*Document excerpt*.
----------

Over the last 30 years I have accumulated a few A10's.

I have had two of the original (Mazak) housings fail (crack and break away) in the thinner drive spindle area.

Others have shown signs of the metal crumbling away.

Not surprising that a 70 year old material,that was specified more for cost saving, than metallurgical quality (ie material was cheap), suffers fatigue failure.

I work in the fluid power industry; the only application of this material in a gear pump I have ever seen, is by now defunct manufacturers of British motorcycles.

All of my machines have a replacement high quality pump: some SRM, some cast iron).

Richard
Total & utter crap.
The zinc based alloys used were metallurgically  a very sound decision.
The EXACT SAME ALLOY has been used for decades in carbs, injection pumps & turbos.
Even today the tonnage of Zn based alloys is nearly 2/3 the tonnage of Aluminium/\.
Mazark by the way is a trade name for around 20 different zinc based casting alloys, and not a specific metal.
It is the perfect material for pressure tight cast to size high precision castings and is still used for that purpose today.

The simple fact is BSA did not factor in a 70 year service life. THIS IS NOT A MATERIALS FAILURE .
Your A 10's had a 90 day warranty in the USA and 12 months in Australia so the minimum service life of any part was the 12 month warranty period.

BSA knew what the average service life of a motorcycle was back then ( around 25 years from memory ) and so they designed the bikes to go that distance.

----------

*Stored records*.
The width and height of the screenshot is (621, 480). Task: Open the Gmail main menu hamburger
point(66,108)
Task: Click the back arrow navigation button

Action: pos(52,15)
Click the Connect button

----------

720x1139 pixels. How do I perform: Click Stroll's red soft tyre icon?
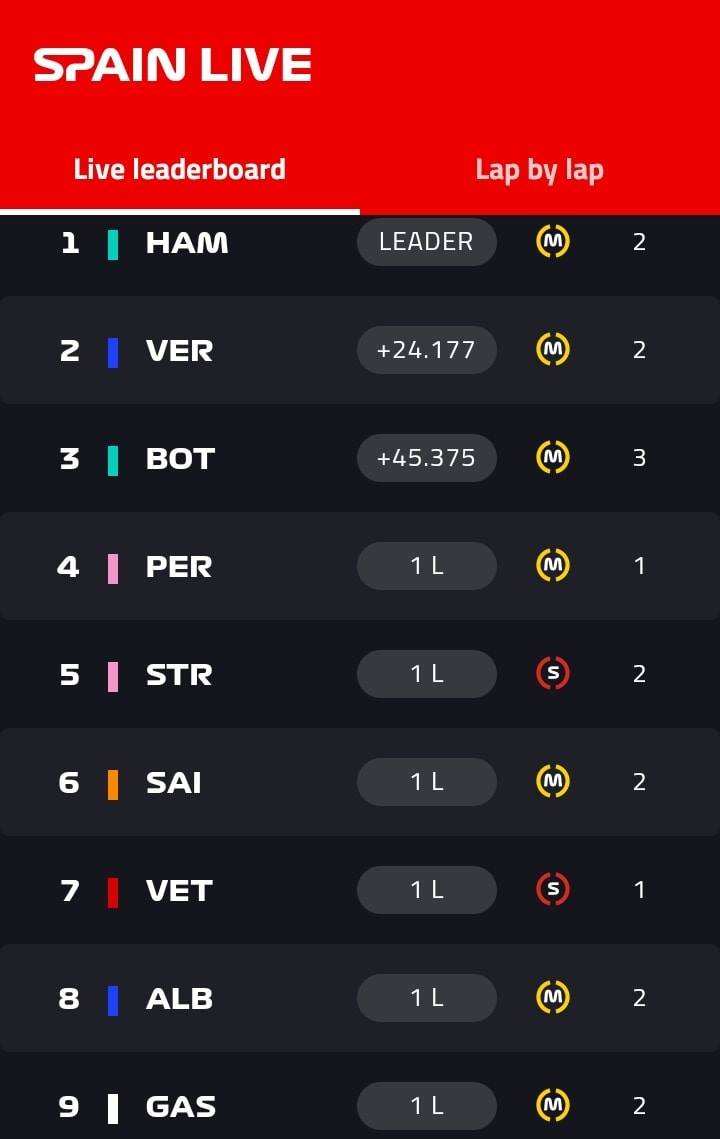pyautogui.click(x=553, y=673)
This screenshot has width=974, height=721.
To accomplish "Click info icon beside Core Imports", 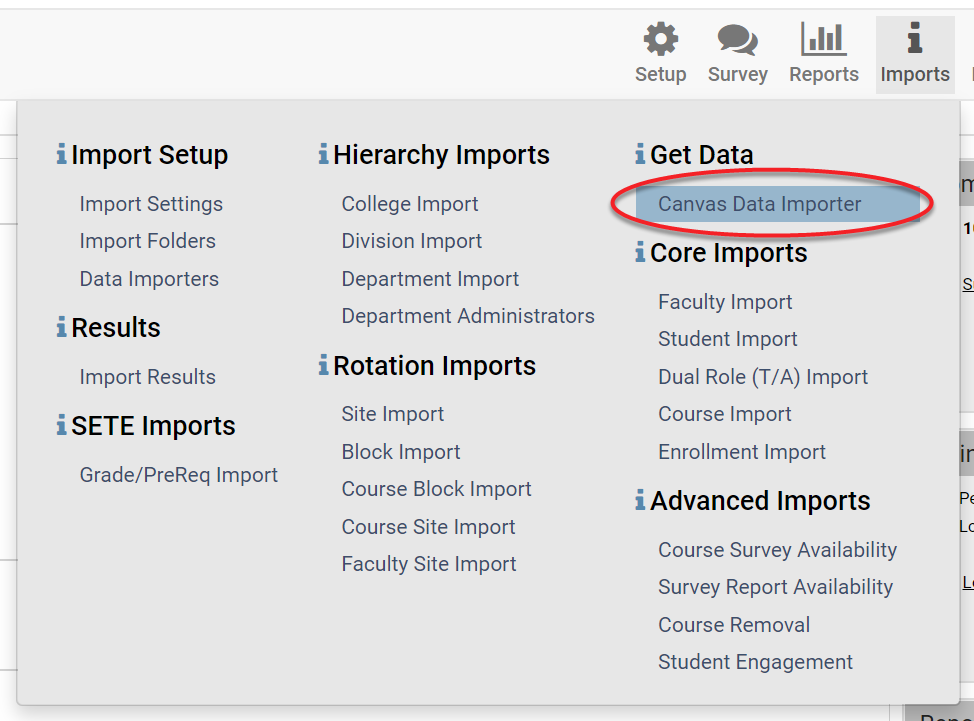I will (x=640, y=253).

----------

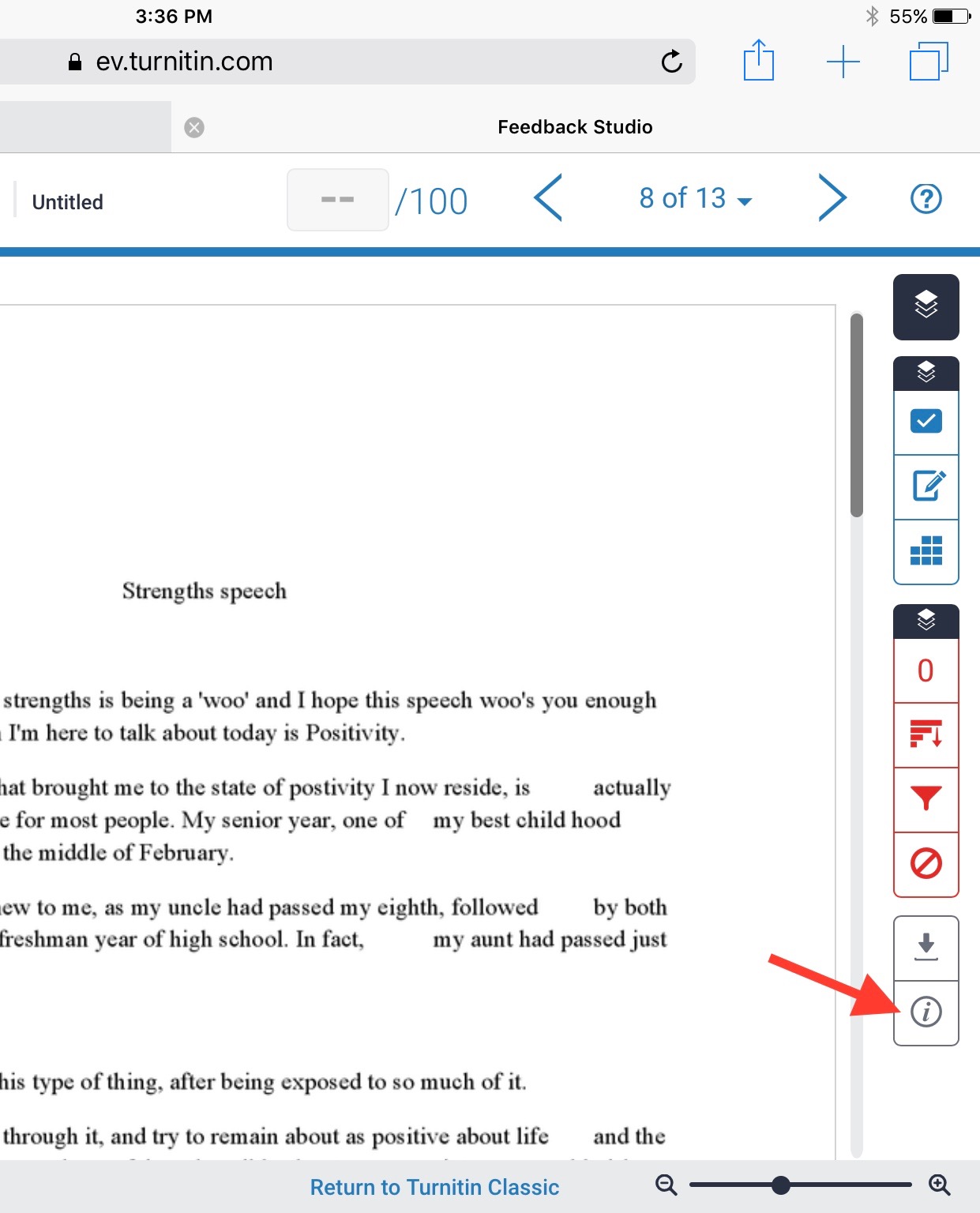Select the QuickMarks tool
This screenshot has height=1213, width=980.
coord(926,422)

----------

*What this exercise asks*.
a – Repeat the part of the A10 pump discussion starting at "I work in the" and ending at "of British motorcycles.".
b – In the A10 pump discussion, what is Mazark said to be?
c – Do these statements agree with the A10 pump discussion? (i) The first writer has had two of the original housings fail. (ii) The A10 had a 12 month warranty in the USA. (iii) All of the first writer's machines have a replacement pump.

*Answers for the tasks*.
a –
I work in the fluid power industry; the only application of this material in a gear pump I have ever seen, is by now defunct manufacturers of British motorcycles.

b – A trade name for around 20 different zinc based casting alloys, not a specific metal.

c –
(i) Yes: "I have had two of the original (Mazak) housings fail"
(ii) No: "Your A 10's had a 90 day warranty in the USA and 12 months in Australia"
(iii) Yes: "All of my machines have a replacement high quality pump"